4.2. Carbon Stock Changes in Lithuanian Forests if Current Forest Management Practices Are Continued

Even though the total carbon accumulation in Lithuanian forests was projected to exceed the emissions during the coming 100 years, a decrease of accumulation potential towards the second half of the current century was also observed. These trends were very much followed by the trajectories of carbon stock changes in forest aboveground and belowground biomass, suggesting the links with characteristics of forests and the ways in which they would be managed. General trends of the total carbon balance and carbon stock changes in biomass were in line with the development of the annual net wood volume increment. There was a tendency that, at the beginning of the simulation period, when the gain in increment was still high, the total carbon balance increased. Afterwards, however, the total carbon balance seemed to copy the trends of increment development—stagnation or depression in increment development trajectories was followed by a sudden drop of carbon accumulation in the biomass. The carbon accumulation in biomass usually decreased as the mean age increased. Therefore, the characteristics of available forest resources and the ways in which they are managed are important for securing the sustainability of CO2 sequestration. The importance of changes in forest productivity and harvest levels is also underlined other studies [84,85,86,87,88,89]. Decrease in carbon accumulation in the HWP pool is related to significant amounts of decaying HWP from the past, resulting in emissions from this pool, therefore increasing input to the pool is not reflected in final HWP stock.

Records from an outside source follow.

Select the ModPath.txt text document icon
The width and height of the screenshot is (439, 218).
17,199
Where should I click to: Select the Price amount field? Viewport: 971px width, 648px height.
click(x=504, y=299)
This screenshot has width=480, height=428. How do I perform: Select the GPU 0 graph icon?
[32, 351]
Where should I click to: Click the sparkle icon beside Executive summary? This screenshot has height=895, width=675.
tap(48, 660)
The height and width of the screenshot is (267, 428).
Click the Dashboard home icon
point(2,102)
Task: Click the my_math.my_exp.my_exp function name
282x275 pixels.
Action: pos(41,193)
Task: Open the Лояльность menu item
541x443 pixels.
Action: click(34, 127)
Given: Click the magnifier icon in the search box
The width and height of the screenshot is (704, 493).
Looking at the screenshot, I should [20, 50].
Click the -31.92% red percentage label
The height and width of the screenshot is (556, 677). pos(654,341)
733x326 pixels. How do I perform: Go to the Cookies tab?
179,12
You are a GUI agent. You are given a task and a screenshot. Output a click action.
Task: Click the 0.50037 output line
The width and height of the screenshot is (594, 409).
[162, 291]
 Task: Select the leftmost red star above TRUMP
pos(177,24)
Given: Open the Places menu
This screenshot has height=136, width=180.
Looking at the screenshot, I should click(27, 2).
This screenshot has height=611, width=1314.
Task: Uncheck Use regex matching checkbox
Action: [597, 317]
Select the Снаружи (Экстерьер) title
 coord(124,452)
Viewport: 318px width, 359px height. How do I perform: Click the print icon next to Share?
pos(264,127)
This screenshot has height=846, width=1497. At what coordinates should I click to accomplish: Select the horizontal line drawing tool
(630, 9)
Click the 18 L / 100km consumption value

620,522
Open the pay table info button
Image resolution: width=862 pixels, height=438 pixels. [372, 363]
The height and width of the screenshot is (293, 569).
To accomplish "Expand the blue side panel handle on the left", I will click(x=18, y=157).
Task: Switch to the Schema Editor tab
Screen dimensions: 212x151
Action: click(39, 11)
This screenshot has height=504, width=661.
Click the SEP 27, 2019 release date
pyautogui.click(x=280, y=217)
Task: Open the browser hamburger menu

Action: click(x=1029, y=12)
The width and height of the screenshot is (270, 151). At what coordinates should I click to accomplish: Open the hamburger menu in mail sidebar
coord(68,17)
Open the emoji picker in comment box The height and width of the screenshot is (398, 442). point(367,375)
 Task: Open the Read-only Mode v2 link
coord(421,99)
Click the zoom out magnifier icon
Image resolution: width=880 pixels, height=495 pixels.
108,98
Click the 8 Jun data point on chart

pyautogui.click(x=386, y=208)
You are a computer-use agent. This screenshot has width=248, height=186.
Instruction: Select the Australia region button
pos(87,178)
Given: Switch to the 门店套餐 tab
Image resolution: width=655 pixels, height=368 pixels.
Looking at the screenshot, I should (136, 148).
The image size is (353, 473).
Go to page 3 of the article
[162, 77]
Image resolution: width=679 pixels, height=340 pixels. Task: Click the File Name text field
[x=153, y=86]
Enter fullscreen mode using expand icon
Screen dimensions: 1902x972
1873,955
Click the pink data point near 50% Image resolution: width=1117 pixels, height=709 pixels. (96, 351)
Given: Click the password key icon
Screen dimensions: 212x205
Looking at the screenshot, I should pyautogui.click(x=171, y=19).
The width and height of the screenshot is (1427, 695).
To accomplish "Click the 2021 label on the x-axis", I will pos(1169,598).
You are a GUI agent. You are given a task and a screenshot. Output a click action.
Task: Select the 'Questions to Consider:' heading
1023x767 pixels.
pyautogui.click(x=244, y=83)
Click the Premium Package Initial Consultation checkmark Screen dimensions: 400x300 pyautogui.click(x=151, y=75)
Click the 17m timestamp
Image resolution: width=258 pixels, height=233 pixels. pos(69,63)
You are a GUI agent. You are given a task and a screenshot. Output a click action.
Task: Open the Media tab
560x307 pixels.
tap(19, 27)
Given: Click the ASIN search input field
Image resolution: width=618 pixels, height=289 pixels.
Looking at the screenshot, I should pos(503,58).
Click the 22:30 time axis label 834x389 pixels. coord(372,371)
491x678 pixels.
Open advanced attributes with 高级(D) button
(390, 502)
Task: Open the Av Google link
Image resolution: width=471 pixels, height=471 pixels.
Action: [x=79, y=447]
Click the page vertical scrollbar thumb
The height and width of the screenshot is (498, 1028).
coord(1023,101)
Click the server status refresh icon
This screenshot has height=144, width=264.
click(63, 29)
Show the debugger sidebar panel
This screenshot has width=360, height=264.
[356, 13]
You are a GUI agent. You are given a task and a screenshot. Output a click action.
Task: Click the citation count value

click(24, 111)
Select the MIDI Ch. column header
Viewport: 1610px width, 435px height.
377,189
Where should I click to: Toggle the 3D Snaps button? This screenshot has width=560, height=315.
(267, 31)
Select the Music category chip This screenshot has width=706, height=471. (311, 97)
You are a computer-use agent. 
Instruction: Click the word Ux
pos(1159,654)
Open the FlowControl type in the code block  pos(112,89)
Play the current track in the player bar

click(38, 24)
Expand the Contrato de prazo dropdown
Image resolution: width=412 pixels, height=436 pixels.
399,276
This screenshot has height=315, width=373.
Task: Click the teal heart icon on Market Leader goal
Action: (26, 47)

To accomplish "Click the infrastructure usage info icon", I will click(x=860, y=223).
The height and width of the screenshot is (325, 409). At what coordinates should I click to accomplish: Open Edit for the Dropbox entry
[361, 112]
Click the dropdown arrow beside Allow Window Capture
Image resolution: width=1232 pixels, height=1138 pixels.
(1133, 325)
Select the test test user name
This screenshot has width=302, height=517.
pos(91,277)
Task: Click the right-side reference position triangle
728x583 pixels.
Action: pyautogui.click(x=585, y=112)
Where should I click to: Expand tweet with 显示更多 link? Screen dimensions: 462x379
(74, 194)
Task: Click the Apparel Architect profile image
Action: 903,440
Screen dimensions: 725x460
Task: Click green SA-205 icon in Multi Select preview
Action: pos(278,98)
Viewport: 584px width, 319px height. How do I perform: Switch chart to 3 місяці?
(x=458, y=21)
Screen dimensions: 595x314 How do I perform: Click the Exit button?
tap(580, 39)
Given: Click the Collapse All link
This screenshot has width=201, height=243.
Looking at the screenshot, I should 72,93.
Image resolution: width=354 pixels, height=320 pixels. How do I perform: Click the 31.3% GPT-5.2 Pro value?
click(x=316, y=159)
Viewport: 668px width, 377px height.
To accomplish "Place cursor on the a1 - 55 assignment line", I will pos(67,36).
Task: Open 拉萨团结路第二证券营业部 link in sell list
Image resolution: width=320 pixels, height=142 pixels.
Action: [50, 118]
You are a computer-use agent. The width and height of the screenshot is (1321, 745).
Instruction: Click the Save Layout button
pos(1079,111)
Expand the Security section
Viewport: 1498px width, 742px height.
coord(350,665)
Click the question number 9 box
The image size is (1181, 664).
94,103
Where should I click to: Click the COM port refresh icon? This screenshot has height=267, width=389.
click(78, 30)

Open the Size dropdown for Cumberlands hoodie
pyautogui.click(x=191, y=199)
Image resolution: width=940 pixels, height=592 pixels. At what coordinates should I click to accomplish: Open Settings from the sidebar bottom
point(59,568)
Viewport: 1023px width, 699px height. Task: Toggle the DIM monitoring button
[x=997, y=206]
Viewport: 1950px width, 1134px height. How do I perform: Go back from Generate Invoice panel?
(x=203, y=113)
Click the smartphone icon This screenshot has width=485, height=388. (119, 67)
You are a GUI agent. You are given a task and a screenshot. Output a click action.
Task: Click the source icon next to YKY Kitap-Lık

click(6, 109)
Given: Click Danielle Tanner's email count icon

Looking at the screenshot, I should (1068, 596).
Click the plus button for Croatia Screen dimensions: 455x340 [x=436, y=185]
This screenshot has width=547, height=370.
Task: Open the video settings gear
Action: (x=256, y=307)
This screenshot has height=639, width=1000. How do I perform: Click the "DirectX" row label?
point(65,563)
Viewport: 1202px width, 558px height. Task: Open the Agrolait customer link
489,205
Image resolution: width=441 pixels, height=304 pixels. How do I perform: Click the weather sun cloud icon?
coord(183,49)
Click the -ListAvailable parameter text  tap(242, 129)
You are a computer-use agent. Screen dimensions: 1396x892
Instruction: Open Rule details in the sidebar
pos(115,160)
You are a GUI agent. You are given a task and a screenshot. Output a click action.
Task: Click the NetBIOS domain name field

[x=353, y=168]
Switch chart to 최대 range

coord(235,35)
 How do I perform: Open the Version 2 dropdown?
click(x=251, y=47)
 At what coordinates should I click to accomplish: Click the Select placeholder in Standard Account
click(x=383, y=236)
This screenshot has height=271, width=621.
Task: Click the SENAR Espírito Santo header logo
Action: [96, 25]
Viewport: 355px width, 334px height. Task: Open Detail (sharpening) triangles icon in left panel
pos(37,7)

Projected carbon stock accumulation in biomass warns that the potential of carbon accumulation in both Lithuanian state-owned forests and later also in the other forests will be practically exploited (Figure 6) and even no sequestration is expected for the certain period of time. Such projections call for an immediate action in nowadays forestry to ensure not only continuous forest cover but also continuous carbon sequestration in biomass. One could argue that continuous use of forest resources for energy or solid product could ensure continuous recovery and, therefore, continuous carbon accumulation in forest biomass. However, Global bioenergy and EU bioenergy scenarios both show even lower and no carbon accumulation in biomass at all if compared to the Reference scenario. Even though this is mostly related to differing forest productivity, the use of timber residues use for energy is included as well, therefore harvest is increasing to a lower extent if compared to the Reference scenario (Figure 3). This leads to a proposal to increase the use of forest (timber) resources for both the material and energy production, which may benefit for carbon sequestration and climate mitigation in different ways: (i) via direct CO2 removal from the atmosphere and sequestration in biomass, (ii) carbon accumulated in biomass later preserved in long-term HWP and (iii) GHG emission reduction from other sectors’ via substitution (both material and energy source substitution). The importance to evaluate the complete carbon life cycle is stressed also in other studies globally [5,8,44,86,89,90]. Our results support the significance of considering the substitution effect in Lithuanian forestry as it seems to be already contributing more than the carbon preservation in HWP and may overcome carbon sequestration in biomass as well. More, the reduction of GHG emissions due to the substitution is projected to increase significantly—nearly two times—during the next century (Figure 6). Therefore, it may become the most important carbon pool aiming for GHG reduction goals, since biomass carbon sink is projected to reach its maximum sequestration capacity in the end of this century.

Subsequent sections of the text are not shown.